Что еще за новости, когда Данута и Удальцов полюбились в этой баньке? Разве есть что важней, чем любовь, из всех на свете новостей? Вот она, главная новость Вселенной — их любовь, их сомкнувшиеся только что тела в полусумраке «летучей мыши». Эта «летучая мышь» и могла бы поведать о самом главном, что подарено людям в их краткой жизни. Но фонарик был не суетен, застенчивым был сосвидетелем, светил лишь, слабо мерцая, зажмуриваясь как бы.

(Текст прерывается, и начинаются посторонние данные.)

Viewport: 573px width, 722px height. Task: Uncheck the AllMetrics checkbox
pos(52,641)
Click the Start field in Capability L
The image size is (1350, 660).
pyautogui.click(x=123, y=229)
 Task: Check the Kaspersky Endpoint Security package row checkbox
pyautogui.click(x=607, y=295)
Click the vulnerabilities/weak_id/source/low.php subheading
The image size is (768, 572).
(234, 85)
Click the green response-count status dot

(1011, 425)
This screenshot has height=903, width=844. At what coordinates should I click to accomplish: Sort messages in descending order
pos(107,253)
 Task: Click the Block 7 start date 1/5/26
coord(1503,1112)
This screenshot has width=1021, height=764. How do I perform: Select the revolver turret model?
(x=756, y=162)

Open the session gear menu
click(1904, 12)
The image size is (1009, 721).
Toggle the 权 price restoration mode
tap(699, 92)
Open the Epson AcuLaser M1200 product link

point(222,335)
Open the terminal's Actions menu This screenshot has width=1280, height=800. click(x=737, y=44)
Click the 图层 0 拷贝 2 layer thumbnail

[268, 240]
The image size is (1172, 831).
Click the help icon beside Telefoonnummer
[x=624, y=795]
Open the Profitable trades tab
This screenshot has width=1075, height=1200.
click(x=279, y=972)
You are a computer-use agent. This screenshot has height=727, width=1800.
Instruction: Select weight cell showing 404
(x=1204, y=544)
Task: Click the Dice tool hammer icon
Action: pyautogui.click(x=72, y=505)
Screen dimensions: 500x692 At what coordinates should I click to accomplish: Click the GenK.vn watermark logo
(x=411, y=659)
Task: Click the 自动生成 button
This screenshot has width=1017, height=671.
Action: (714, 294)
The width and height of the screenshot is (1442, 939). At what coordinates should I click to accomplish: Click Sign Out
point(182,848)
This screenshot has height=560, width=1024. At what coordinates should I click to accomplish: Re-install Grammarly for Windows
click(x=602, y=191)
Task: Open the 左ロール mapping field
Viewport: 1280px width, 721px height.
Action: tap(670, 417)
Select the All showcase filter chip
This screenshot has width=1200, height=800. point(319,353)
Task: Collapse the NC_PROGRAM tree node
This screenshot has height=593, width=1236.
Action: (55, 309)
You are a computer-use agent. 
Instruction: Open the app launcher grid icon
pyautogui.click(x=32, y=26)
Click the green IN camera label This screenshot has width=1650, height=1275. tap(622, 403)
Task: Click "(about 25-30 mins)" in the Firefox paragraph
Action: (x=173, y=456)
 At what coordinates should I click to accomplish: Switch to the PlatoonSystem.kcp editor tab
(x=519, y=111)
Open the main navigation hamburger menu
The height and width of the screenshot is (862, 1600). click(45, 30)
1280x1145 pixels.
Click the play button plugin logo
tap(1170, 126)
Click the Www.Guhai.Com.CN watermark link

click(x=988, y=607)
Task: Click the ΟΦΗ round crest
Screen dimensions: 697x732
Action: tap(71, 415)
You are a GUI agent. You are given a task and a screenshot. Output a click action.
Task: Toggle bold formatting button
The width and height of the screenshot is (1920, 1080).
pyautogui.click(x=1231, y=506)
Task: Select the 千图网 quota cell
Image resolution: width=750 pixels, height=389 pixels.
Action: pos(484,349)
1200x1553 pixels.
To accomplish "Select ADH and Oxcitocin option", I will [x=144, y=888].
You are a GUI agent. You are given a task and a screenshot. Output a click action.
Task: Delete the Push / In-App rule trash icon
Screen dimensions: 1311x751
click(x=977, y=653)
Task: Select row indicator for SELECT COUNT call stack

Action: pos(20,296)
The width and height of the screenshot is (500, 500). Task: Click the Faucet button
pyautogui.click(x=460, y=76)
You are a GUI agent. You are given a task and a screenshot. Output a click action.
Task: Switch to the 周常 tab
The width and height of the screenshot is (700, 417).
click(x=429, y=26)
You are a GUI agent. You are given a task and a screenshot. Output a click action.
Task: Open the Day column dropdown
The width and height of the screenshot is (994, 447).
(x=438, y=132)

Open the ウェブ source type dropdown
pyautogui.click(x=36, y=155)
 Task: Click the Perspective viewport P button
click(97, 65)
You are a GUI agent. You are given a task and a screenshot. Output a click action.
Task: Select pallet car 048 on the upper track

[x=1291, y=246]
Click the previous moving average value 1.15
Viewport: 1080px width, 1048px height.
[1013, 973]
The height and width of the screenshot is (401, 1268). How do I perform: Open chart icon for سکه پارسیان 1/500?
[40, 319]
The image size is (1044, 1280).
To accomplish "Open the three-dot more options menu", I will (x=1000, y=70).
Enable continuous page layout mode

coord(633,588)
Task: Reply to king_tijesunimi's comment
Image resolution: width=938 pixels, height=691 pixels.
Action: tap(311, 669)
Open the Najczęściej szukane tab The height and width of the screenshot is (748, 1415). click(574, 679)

Симаков слегка оделся, полотенцем плечи укрыл, но брюки не натянул. Мол, а зачем? Мол, а вдруг… Он на корточках сидел у пенька, вслушивался в говорок Татьяны, глотал наркотик новостей, что явно входило в его тут кайф. И Клавдия была рядом, тоже слушала, дивясь крошечному говоруну на пеньке. Надо же, мелькал, деваху узнаваемую показывал. Но новости этой девахи были такими далекими, неважными для жизни, что Клавдия в себя их не впускала. Просто дивилась чудо-ящичку, а еще и приглядывалась сторожно к этому плечистому, жаль, в очках.
Подошли к пеньку новостившему и Удальцов с Данутой. Их лица были замкнувшимися, отрешенными, хотя тут, как лица свои ни укрывай, а всем все ясно-понятно, минуя притворство понятно. Да и зачем, собственно, было притворяться им? Весь городок знал про них. Конечно, счастье — это из недозволенного чего-то. Но раз уж случилось, нагрянуло…
А пенек, голоском милым и запальчивым хорошенькой женщины, все новостил о чем-то наипустейшем. И только под финал новостей, огорчившись слегка, Татьяна Миткова промолвила:
— Опять убийство в подъезде московского дома. Сегодня утром тремя выстрелами в грудь и контрольными двумя в голову был убит крупный предприниматель АО «Путеец» Василий Блинов. Это явно «заказное» убийство. Опять и опять. Началось следствие, которое, разумеется, кончится ничем, как в деле Меня, Листьева, Холодова и далее, далее. А теперь новости спорта, о которых расскажет Кирилл Кикнадзе. — Миткова просияла: ей нравился этот спортивный комментатор.
Новость как новость. Уже и не новость, а обыкновенность жизни. Ну, еще убитый. Ну, еще подъезд дома, забрызганный кровью.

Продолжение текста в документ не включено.